Chronic myelomonocytic leukemia (CMML) and juvenile myelomonocytic leukemia (JMML) are clonal hematologic malignancies characterized by myelodysplastic syndromes (MDS) and myeloproliferative diseases (MPD). CMML and JMML are associated with mutations at carcinogenic sites in genes involved in RAS/MAPK signaling, and 25% to 40% of patients suffering from CMML/JMML have somatic mutations in NRAS gene. It has been reported that a mouse carrying an endogenous mutation of the Nras allele will suffer from a CMML-like disease, which disease has a long latency. It has also been reported that frequent associations between MDS/MPN diseases and the functional disorders of bone marrow (BM) microenvironment have been shown in human patients and animal models that are suffering from CMML/JMML. Aplastic anemia (AA) is a disease mainly characterized by decrease of whole blood cells caused by the failure in hematopoietic function of bone marrow, which is caused in turn by bone marrow hematopoietic stem cell deficiencies, impaired hematopoietic micro-environment and immune mechanism changes due to a variety of factors. The bone marrow microenvironment is a complex network structure with multiple functions, consisting of several types of cells including mesenchymal stromal cells (MSCs), endosteal osteoblasts (OBs), endothelial cells and other rare cell types. The MSCs can be isolated and proliferate in vitro. MSCs are precursor cells of bone marrow stromal cells and account for 0.01% to 0.001% of bone marrow mononuclear cells, equivalent to 1% of the number of HSCs. MSCs can differentiate into osteoblasts, chondrocytes, adipocytes, myocytes, pericytes, reticular fibroblasts and nerve cells among other types under different induction conditions.

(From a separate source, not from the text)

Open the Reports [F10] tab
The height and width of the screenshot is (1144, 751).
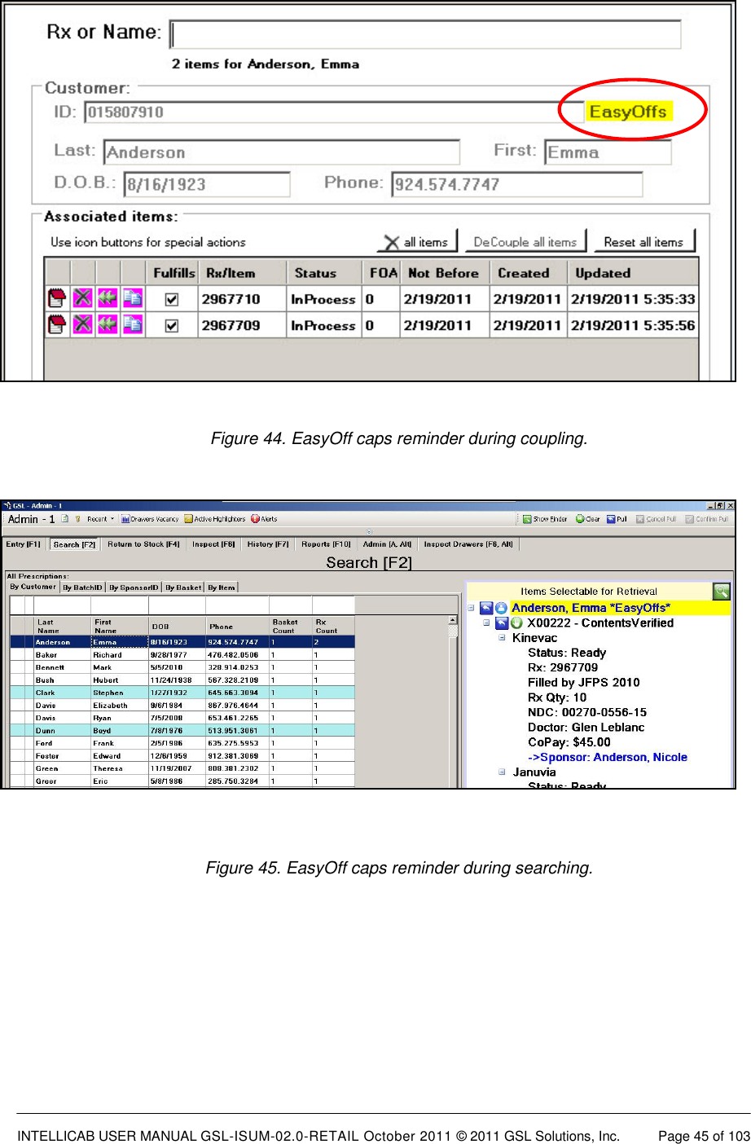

At present, MSCs are commonly used in the treatment of systemic graft versus host disease (GVHD) and can improve wound healing and promote the recovery of lung damage, kidney damage and myocardial damage. However, the response to MSCs is not always desirable, and for example, it is known to be affected by the inflammatory state in patients. In addition, MSCs are pluripotent cells and can differentiate into adipocytes, osteoblasts, chondrocytes, myoblasts and/or neuron-like cells after being injected into recipient host. Therefore, it is difficult to predict the exact results of injecting the MSCs into BM microenvironment, such as effects of MSCs injection on the recovery of normal hematopoietic functions, the inhibition of disease progression and other aspects.
At present, the methods for treating hematologic malignancies mainly include chemotherapy, radiotherapy and combined hematopoietic stem cell transplantation. However, the treatment methods described above are accompanied by, in addition to tumor recurrence, varying degrees of side effects including severe damage to non-tumor, healthy cells, especially to germ cells, and graft versus host disease (GVHD) and the like, which seriously affect the life quality of patients. Therefore, there is an urgent need for such treatment methods that can effectively treat the hematologic tumors but have little or even no side effects on patients. The bone marrow microenvironment in patients suffering from hematologic malignancies is usually destructed by the tumor, and thus the normal hematopoiesis of the bone marrow is reduced, or even to failure. In turn, dysfunction/depletion of the bone marrow mesenchymal microenvironment plays a positive role in promoting the progression of pathological deterioration of hematologic malignancies including leukemia, and aplastic anemia. So far, there is no effective way to solve problems in the remolding of pathological bone marrow microenvironment. Therefore, it is very important for the remolding of bone marrow microenvironment under pathological condition and for the remission and treatment of hematologic malignancies to provide a method for remolding bone marrow microenvironment effectively.